BoudiccaRuled · 11/05/2025 08:04

footpath · 11/05/2025 05:51

No but they should earn enough to pay for a night nanny

All these posters thinking neurosurgeons are millionaires. A senior registrar might earn £60k, not generally considered to be a massive salary.
Consultants earn more, obviously, but many surgeons are not consultants.

LoveFridaynight · 11/05/2025 08:09

It depends on the job of the other parent surely? If one is a brain surgeon and one is a bus driver, then the bus driver would need more sleep. If the other parent is office based the brain surgeon should get more sleep.
My DH used to drive miles for his job so I did night feeds.
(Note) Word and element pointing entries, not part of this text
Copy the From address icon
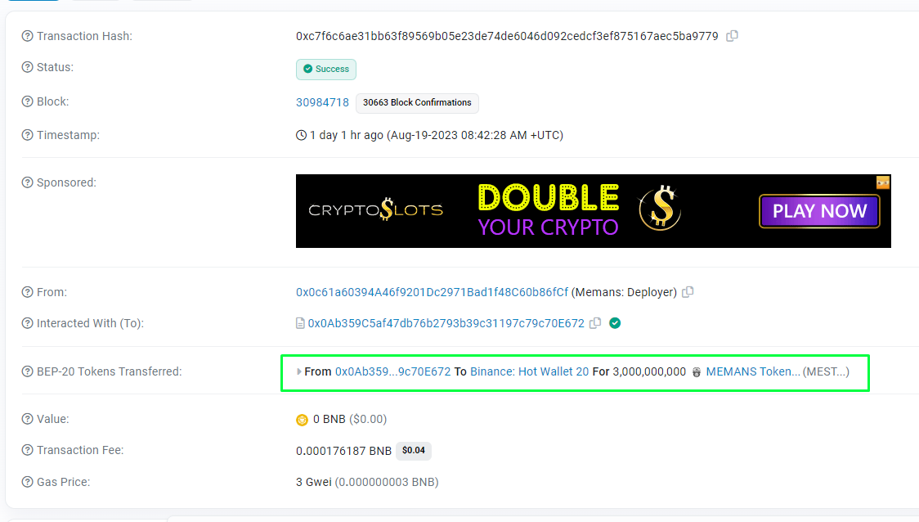This screenshot has height=522, width=919. [688, 291]
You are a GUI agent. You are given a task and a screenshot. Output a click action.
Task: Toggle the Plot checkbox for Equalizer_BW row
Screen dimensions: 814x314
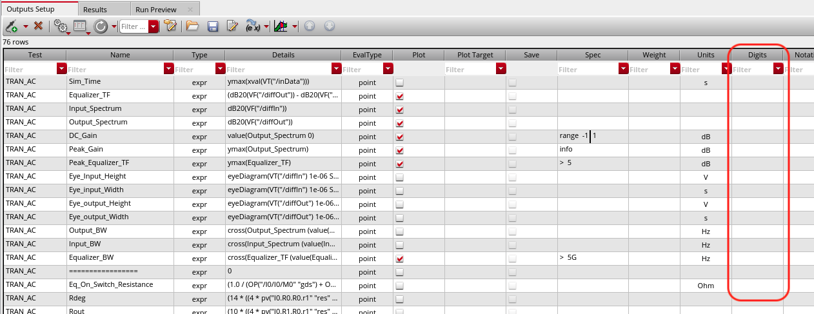coord(400,259)

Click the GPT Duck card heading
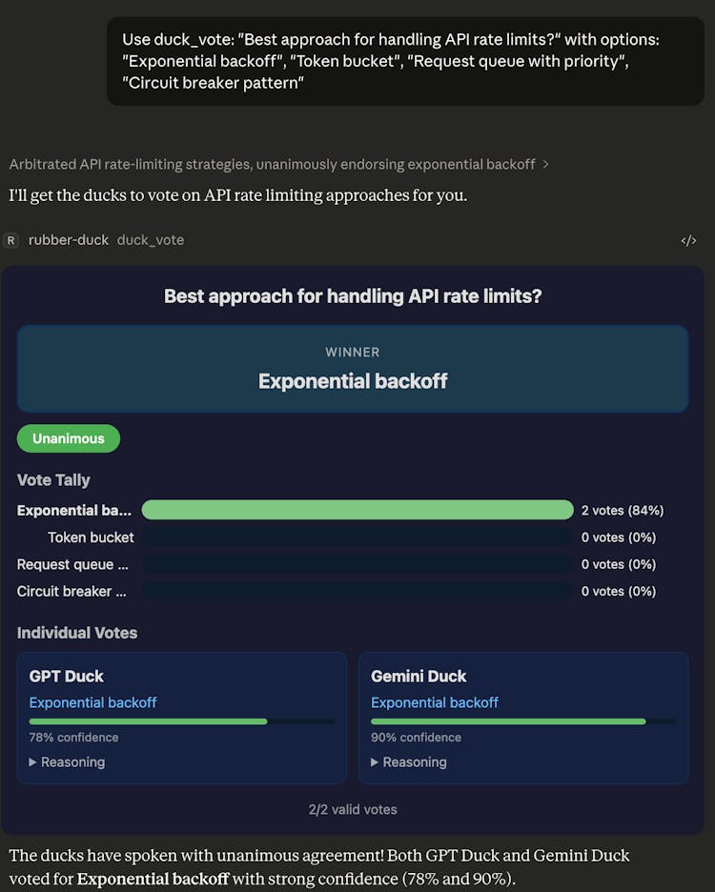coord(67,677)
However whoever gets the most sleep should do the first feed of the day and they should do night duty when they're not working the next day.

CarefulN0w · 11/05/2025 08:11

redcord · 11/05/2025 00:17

If the baby is having 2/3 hour nightly feeds, I would hope the brain surgeon is on maternity leave.

This. 2-3 hourly feeds suggest a very young baby, so the parent taking the maternity/parental leave does the night feeds. As PP pointed out, The NHS has good maternity leave.

And as a different PP pointed out, neurosurgeons don’t actually operate 7 days a week. I’m sure someone bright enough to become a brain surgeon can work out a solution.

Seeyousoonboo · 11/05/2025 08:13

Lazy journo or a Uni student doing research. You can spot them a mile off, they only ask a question, don't give an opinion and don't come back to join the debate.

londongirl12 · 11/05/2025 08:15

My DH works for emergency services, and when he was on duty, he slept in the spare room. Being sleep deprived could have been dangerous for him.